J’ai des opinions sur toutes ces choses et je sais ce qui s’est passé dans ma famille, mais l’essentiel est que l’expérience soit un enseignant douloureux. Je pense que la plupart des acteurs impliqués dans la réponse au virus ont à cœur la meilleure intention du public. La seule exception étant certains centres de divertissement d’information (nouvelles) qui gagnent en audience et en publicité en séduisant un public avec une négativité sensationnelle. «Pourquoi ne sommes-nous pas aussi bons que ____ pays?» Eh bien, c’est la première pandémie à laquelle le monde occidental est confronté en un siècle, alors qu’elle est environ la quatrième en vingt-cinq ans si vous êtes en Asie du Sud-Est.

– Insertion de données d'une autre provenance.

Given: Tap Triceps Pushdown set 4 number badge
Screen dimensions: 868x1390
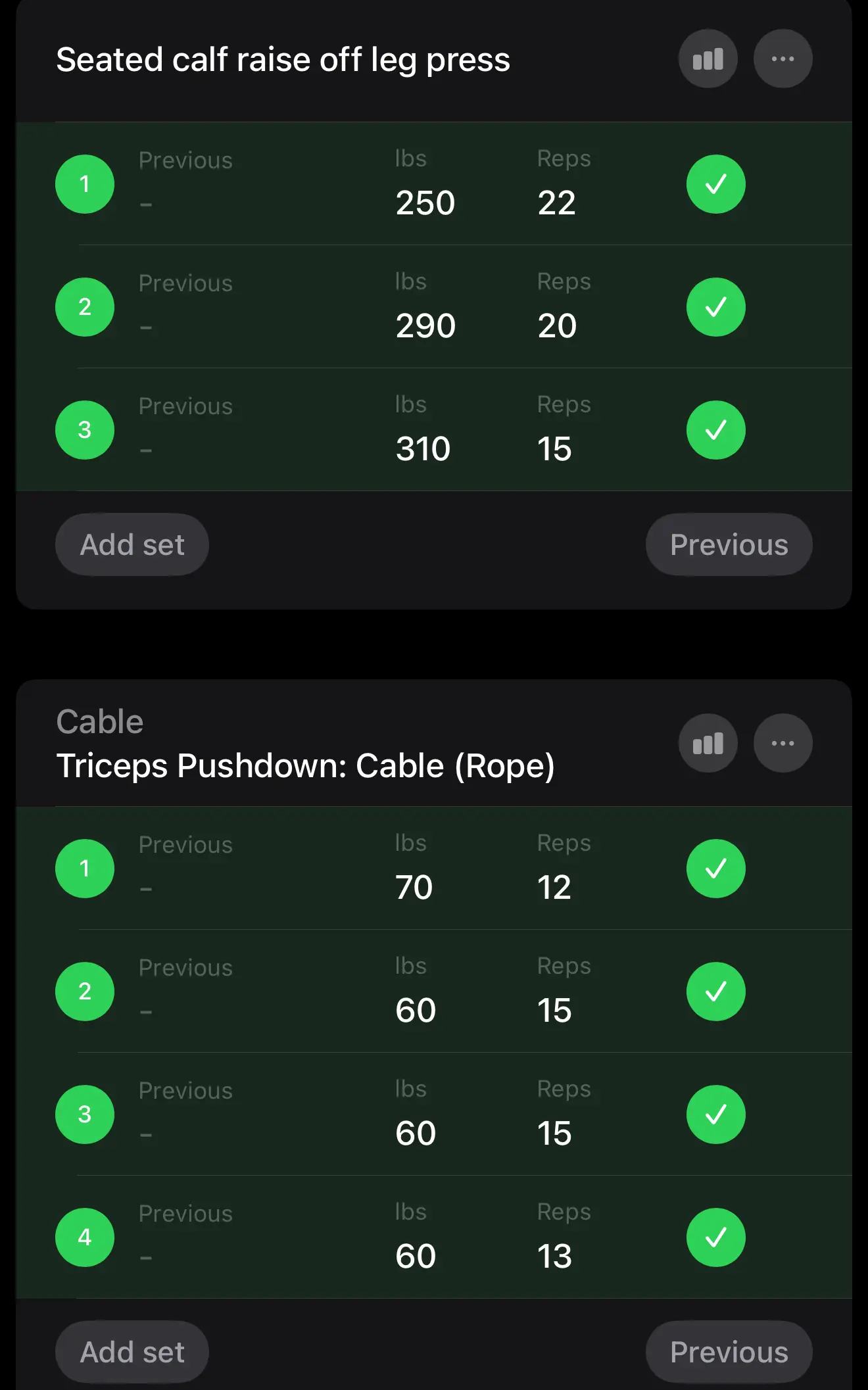Looking at the screenshot, I should coord(85,1237).
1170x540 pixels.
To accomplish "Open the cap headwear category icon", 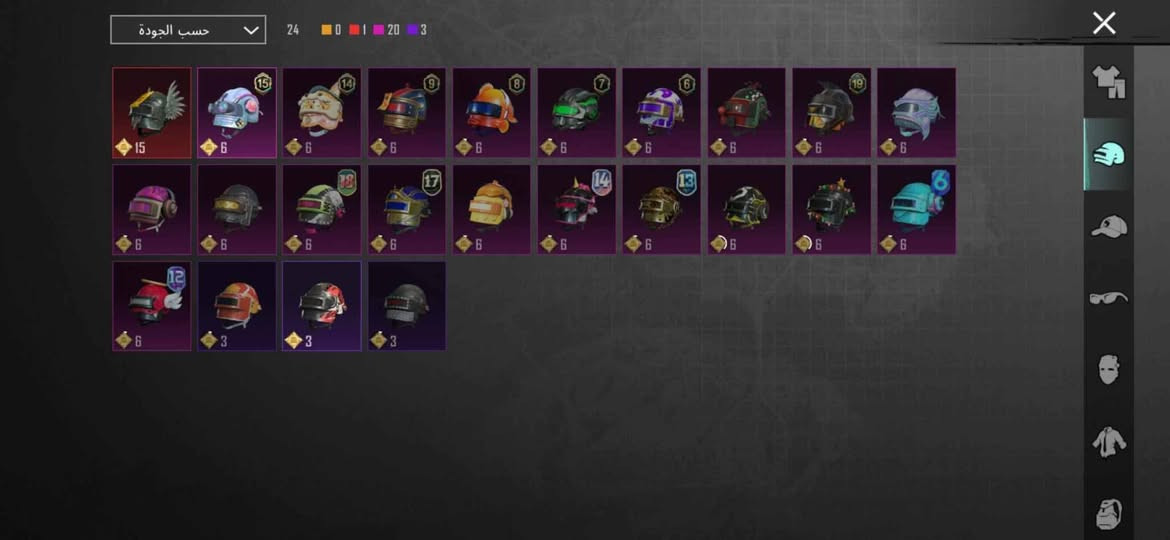I will click(x=1109, y=226).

Espérons que le monde occidental apprendra de cette expérience et si elle se reproduit, cette expérience stimulera à la fois les habitudes individuelles et les réponses du gouvernement. J’espère que c’est la seule pandémie que je connaisse de ma vie, mais sinon, tout le monde sera mieux préparé à l’avenir.

Emballer:

Je ne peux pas imaginer une manière plus difficile de mettre fin à 2020, mais à travers tout cela, je suis optimiste pour 2021. Il y a d’anciennes relations en cours de réforme et de nouvelles en cours de création à travers cette tragédie. Il y a beaucoup de responsabilités devant nous, mais je suis reconnaissant de pouvoir gérer cette responsabilité dans un lieu d’indépendance financière et de bonne santé mentale. Il n’y a aucune somme d’argent qui annule une perte, mais cela peut éviter un stress et une anxiété supplémentaires qui s’ajoutent à des circonstances tragiques. Cela ne fait que renforcer ma conviction que l’indépendance financière, ou du moins les habitudes qui mènent à l’indépendance financière, sont pour tout le monde.

Vive une 2021 prospère

* J’aimerais pouvoir écrire / partager davantage, mais les problèmes sont encore bruts et certains problèmes doivent naviguer dans le système juridique. Peut-être que je suis paranoïaque en tant que banquier qui a survécu à la crise financière, mais je préfère ne pas voir les détails contenus dans un article de blog apparaître dans la découverte juridique et causer des maux de tête inutiles.